La vision dépréciative du lumpenprolétariat irlandais de Marx avait été certainement influencée par Engels qui portait sur lui à la fois le regard dominant du prolétariat anglais sur une classe sociale vivant au-dessous de lui-même et de l’impérialisme sur un peuple dominé : « Les pires quartiers de toutes les grandes villes sont peuplés d'Irlandais; partout où un quartier se signale particulièrement par sa saleté et son délabrement, on peut s'attendre à apercevoir en majorité ces visages celtiques qui, au premier coup d’œil se distinguent des physionomies saxonnes des indigènes. […] Ils ont importé en outre l'alcoolisme et la saleté. […] Le caractère méridional, frivole de l'Irlandais, sa grossièreté qui le place à un niveau à peine supérieur à celui du sauvage, son mépris de tous les plaisirs plus humains, qu'il est incapable de goûter en raison même de sa grossièreté, sa saleté et sa pauvreté, autant de raisons qui favorisent l'alcoolisme ». Il ajoutait : « C'est contre un concurrent de ce genre que doit lutter le travailleur anglais, contre un concurrent occupant le barreau de l'échelle le plus bas qui puisse exister dans un pays civilisé et qui, précisément pour cette raison, se contente d'un salaire inférieur à celui de n'importe quel autre travailleur ». Engels concluait : « On ne s'étonnera pas que dans l'existence de toute la classe ouvrière, dans ses mœurs, son niveau intellectuel et moral, ses caractères généraux, se retrouve une bonne part de ce qui fait le fond de la nature de l'Irlandais, et l'on concevra que la situation révoltante des travailleurs anglais, résultat de l'industrie moderne et de ses conséquences immédiates, ait pu être encore avilie » (5). 

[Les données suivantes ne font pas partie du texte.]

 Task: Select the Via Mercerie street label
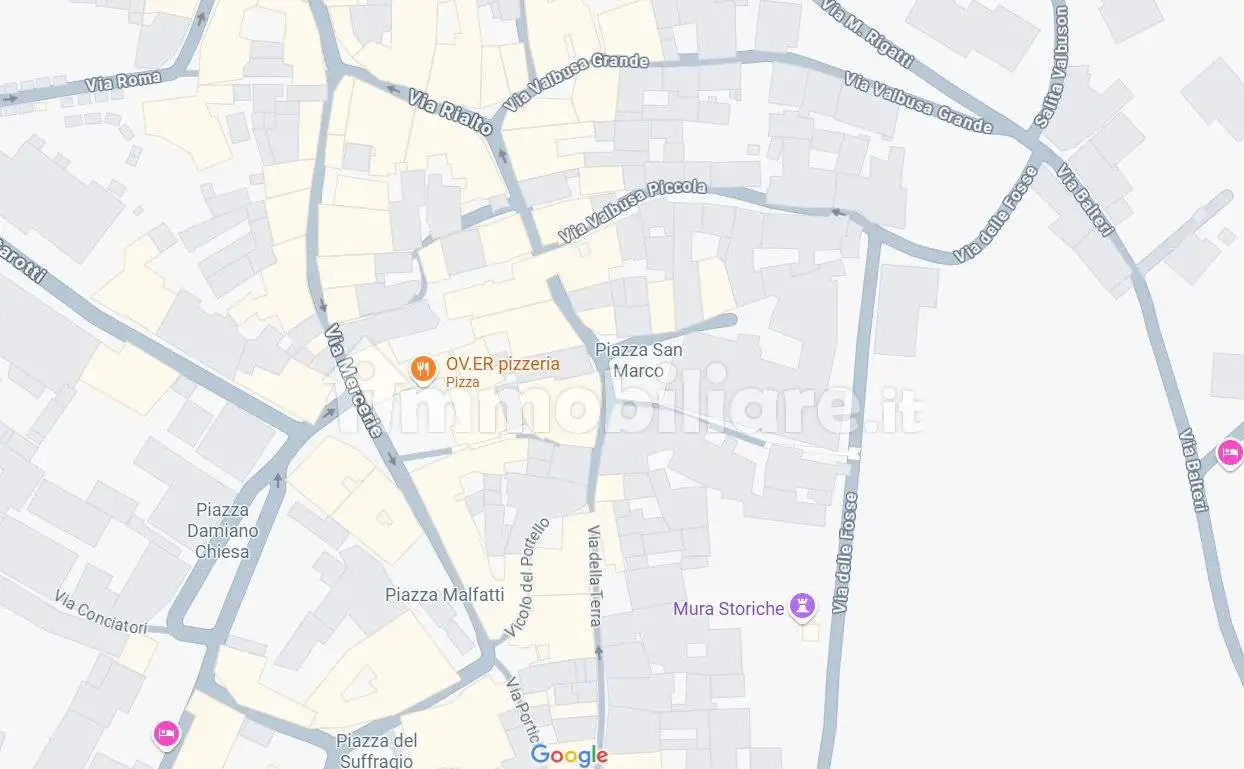coord(354,381)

Cette prise en compte de l’origine et de la composition du lumpenprolétariat aurait pu poser de nouvelles perspectives théoriques et politiques. Déterminés par les rapports sociaux à l’œuvre dans la société au sein de laquelle ils vivaient, Marx et Engels ne pouvaient pas renverser leur problématique des rapports entre le lumpenprolétariat immigré et le prolétariat national pour se poser la question de savoir si ce dernier n’était pas utilisé contre les migrants fuyant la misère qui se retrouvaient sans emploi et qui tombaient dans le lumpenprolétariat. Dans sa situation sociale, le prolétariat n’avait-il pas un intérêt relatif à défendre un ordre social le plaçant au-dessus du lumpenprolétariat ? Cette question aurait obligé Marx et Engels à repenser l’ensemble de leur théorie et singulièrement la place du lumpenprolétariat dans le processus révolutionnaire en prenant en compte les facteurs ethnoculturels qu’ils ne percevaient pas véritablement ou qu’ils dépréciaient.

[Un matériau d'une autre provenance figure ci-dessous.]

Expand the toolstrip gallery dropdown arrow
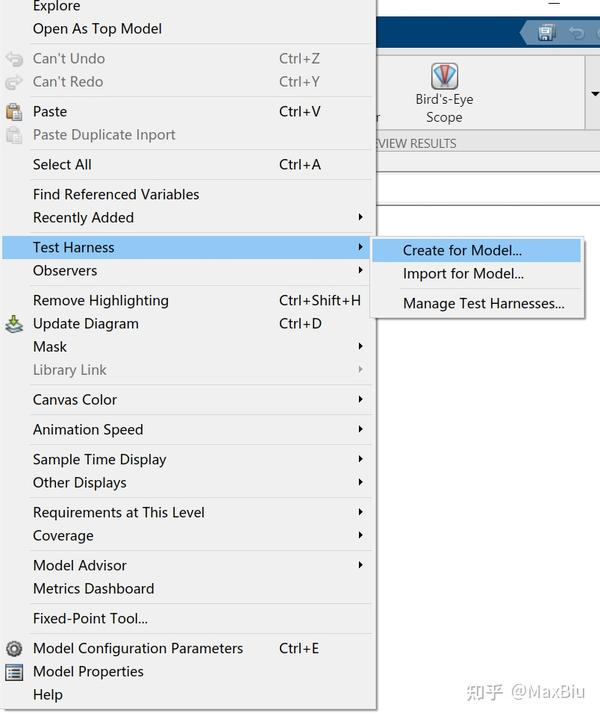 (x=595, y=95)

Cette façon d’aborder la question du lumpenprolétariat dans les pays capitalistes occidentaux eut sa contrepartie sur la scène internationale. Le regard que portaient Marx et Engels sur les nations non-occidentales, était marqué par l’idéologie occidentalocentriste (6) hégémonique dans le monde européen du XIXème siècle. Leur perception du colonialisme était profondément marquée par cette idéologie occidentalocentriste. En janvier 1848, Friedrich Engels écrivait à propos de la conquête de l’Algérie par les armées françaises : « C'est très heureux que ce chef arabe [Abd el-Kader] ait été capturé. La lutte des bédouins était sans espoir et bien que la manière brutale avec laquelle les soldats comme Bugeaud ont mené la guerre soit très blâmable, la conquête de l'Algérie est un fait important et heureux pour le progrès de la civilisation […]. Et la conquête de l'Algérie a déjà obligé les beys de Tunis et Tripoli et même l'empereur du Maroc à prendre la route de la civilisation. […] le bourgeois moderne avec sa civilisation, son industrie, son ordre, ses « lumières » relatives, est préférable au seigneur féodal ou au voleur maraudeur, et à la société barbare à laquelle ils appartiennent » (7). A la même époque, dans différents articles, Engels prit parti en faveur des États-Unis dans la guerre qui les opposaient au Mexique en 1847 car cela marquait l’expansion de la « civilisation capitaliste avancée » (8).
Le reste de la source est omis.